Adicción y tratamiento. Una luz en el camino.

“Cuando me dijeron que no podía beber más me quería salir del tratamiento, eso de no volver a tomar un trago en una fiesta me parecía impracticable.

 

La abstinencia es un proceso que cala profundo en la identidad de quien ha estado en períodos prolongados de consumo y ha desarrollado la enfermedad de la adicción. La posibilidad que le otorga el tratamiento de cambiar es la clave para rehacer su vida y la de su familia.

 

Desde la rabia al alivio

 

En un primer período de recuperación, la persona que ha desarrollado la adicción deja de beber o “jalar” porque tiene una imposición externa, lo invade la rabia y la demuestra en todo su comportamiento.
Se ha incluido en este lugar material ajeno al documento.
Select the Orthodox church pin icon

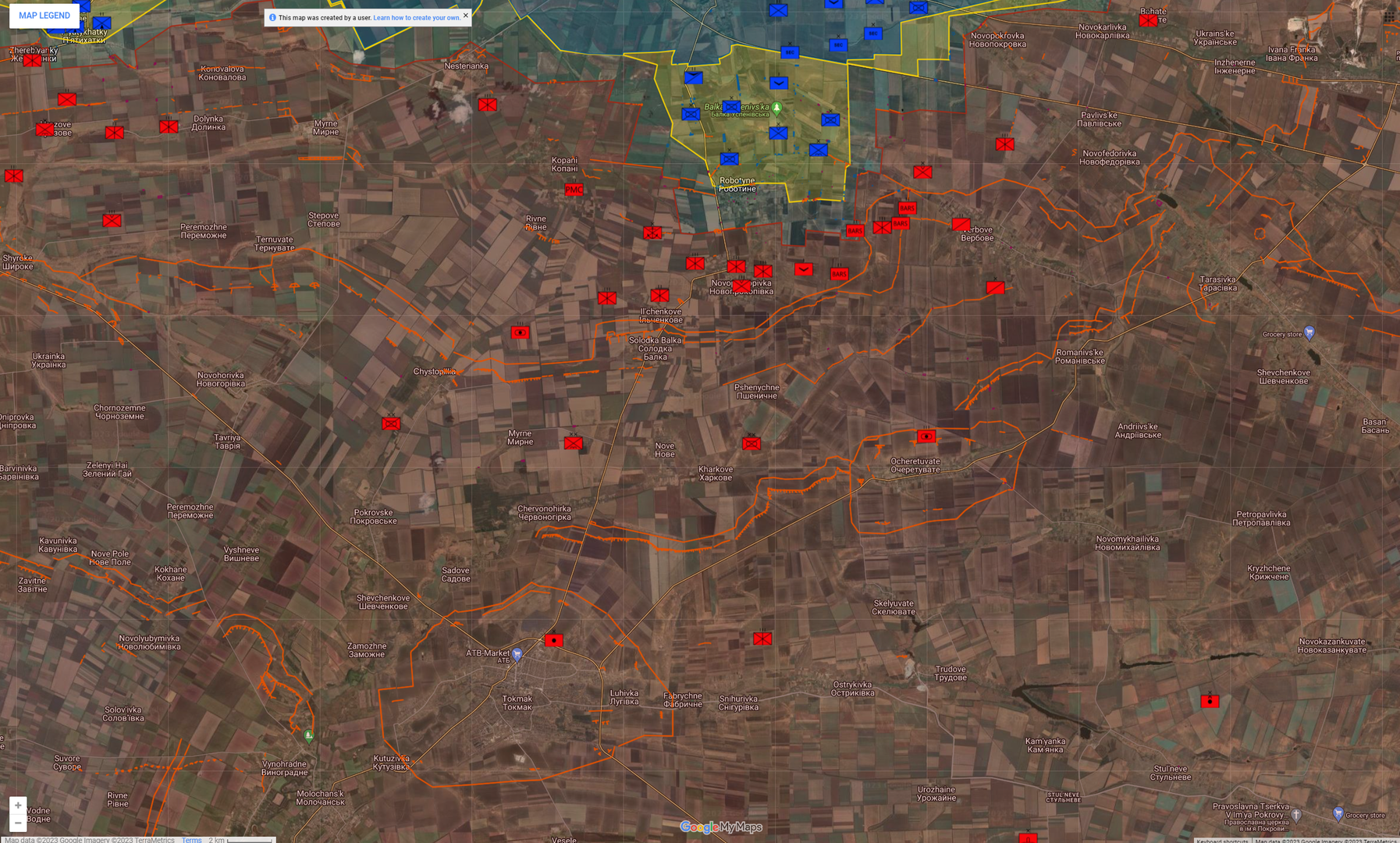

Se siente muy mal.

 

Si bien prometen una y otra vez que dejarán la droga, se reconocen angustiados, insatisfechos, no aceptan la intervención de los demás.

 

Sin embargo, dentro del tratamiento, el segundo período de abstinencia es distinto.

 

A través de una serie de talleres el paciente analiza su biografía, su conducta, cómo han sido sus relaciones con la familia.

 

Hay un momento en que se da cuenta de que lo suyo no es un mal hábito o costumbre, sino que está enfermo.

 

Entonces ya no está enojado con los que lo rodean, puede establecer mejores relaciones con su familia, con su trabajo, no siente que la gente está contra él, presionándolo.

 

Cuando comprende que está en él mantener una abstinencia y logra esa conducta de sobriedad, se ha alcanzado lo que se conoce como conciencia de enfermedad.

 

La persona entiende que es un enfermo porque lo ha incorporado a su ser íntimo, a sus rasgos característicos de quién es y cómo es.

 

Anexar a la propia identidad ese dato objetivo es sin duda un proceso doloroso. Al comienzo es un ejercicio intelectual, porque el enfermo identifica las diferentes pérdidas que su vida ha experimentado por causa del consumo: —Yo perdí plata —dice la mayoría—, perdí a mi señora, me alejé de mis hijos, choqué el auto…

 

Cada cual con su proceso individual.

 

La adicción es una enfermedad que va deteriorando la vida emocional de una persona y “anestesiando sus sentimientos”, es como si nada le importara, como si fuera fría, indiferente a lo que le suceda a sus cercanos y familia.

 

En la medida en que la persona ha ingresado a tratamiento, va recuperando la capacidad emocional y normalizando sus sentimientos, empieza realmente a valorar lo que significan esas pérdidas:

-¿Cómo pude haber deshecho tantos afectos entrañables?-

-¿Cómo pude haber caído tan bajo…?-

 

Sin embargo, ese proceso emocional que se comienza a vivir para consolidar la abstinencia no se desarrolla conjuntamente para todas las sustancias que el afectado ha usado.

 

Por ejemplo, un consumidor de cocaína y alcohol desarrolla mucho más rápido la conciencia de enfermedad con la primera sustancia.

 

Acepta que con la cocaína sufrió grandes pérdidas, pero frente al trago su actitud es menos inmediata: —A lo mejor en un año más, después del matrimonio de mi hija… intentaré no beber más alcohol.

 

Por lo general, los enfermos empiezan a fantasear, no reconocen que pueden tener problemas con otra sustancia.

 

En el caso en que se ha usado alcohol y tranquilizantes, la conciencia de enfermedad, en cambio, se suele desarrollar más rápido con el alcohol: —Pero cómo no voy a poder tomar una tabletita si estoy tan nervioso —argumentan.

 

Avanzado en el tratamiento, puede captar que su enfermedad consiste en ese afán de echar mano a cualquier sustancia que pueda modificar su estado de ánimo y, por consecuencia, termina por aceptar que su abstinencia se debe extender a toda sustancia adictiva.

 

Al primer año de tratamiento la persona logra modificar el vínculo que mantenía con la sustancia adictiva, la mejoría física y emocional comienza a notarse tempranamente.